Bauck: "That was the first place that the enemy hit. Always the first place. They wanted to knock out the helicopters. So we were always next to them and, of course, (the enemy) aim was not so good.

"... It was mostly quiet because there was a lot of military around there. It was mostly quiet. Then, the Tet Offensive hit."

Gazette: What happened during the Tet Offensive?

Bauck: "Of course, the military base always depended on the native population to help comfort in military camp. We had lots of mamasans and papasans working on the base as a barber or somebody to clean or cook. ... Suddenly, they weren't our friends anymore. Nobody knew what was coming. There was supposedly going to be a time where there wasn't going to be any fighting. It was Tet, and a truce called.

"Suddenly, we were hit with all kinds of things, surrounding all of us. The complete area was surrounded by fighting in the middle of the night. We didn't have our equipment to do our job. They said, 'We can use you guys. We'll drive you in the middle of the night to the shipping docks in Saigon, and you can take a truck — a Ford civilian truck — and you drive them to whenever had to go. ... You'll drive this up Highway 1 but we'll get you in a convoy. We'll have a gunship in the back and front. If your truck should break down, we can't stop for you. We'll just let you go. You just stay there with your truck, and we'll just drive on.'

"... It wasn't like you got into a convoy and rushed here and rushed. No, you drove calmly at 35 mph. What perfect targets. What perfect targets. And of course, these trucks were not very dependable. ... They weren't well maintained. This is in the middle of the night.
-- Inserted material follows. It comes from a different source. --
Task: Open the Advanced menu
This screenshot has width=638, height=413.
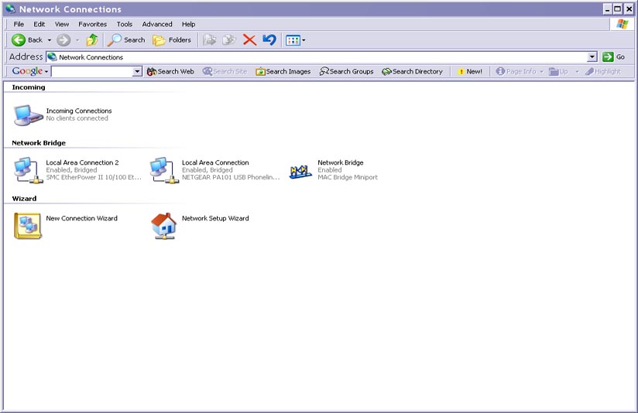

"One time in particular, I had enough smarts that I could usually keep a truck running. My dad had a Chevrolet dealership, and I had a smattering of smarts. But this truck just couldn't do anything — it just clunked out. At this point I am really cussing, because the rest of the convoy is just heading by."

Gazette: Was anybody else with you?

Bauck: "I was all by myself. About a mile after us, as the convoy passed me, suddenly I see a night light brighten up. There were flares going up all over and rockets going. You could hear all the sounds. The convoy got attacked en masse. There were major casualties. I'm sitting back, less than a mile away, thinking, 'Dear God, I hope they don't find me back here.'

"So morning came, and some military persons came and picked you up."

Gazette: How long did you have to wait?

Bauck: "Probably a good six or seven hours."

Gazette: Did you hide, or what do you do at that point?

Bauck: "I went off and went into the weeds and laid down in the weeds with my gun with me."

Gazette: That must have been a terrifying six hours. Does time go faster or slower?

Bauck: "Slower. Much slower. I thought that night would never end."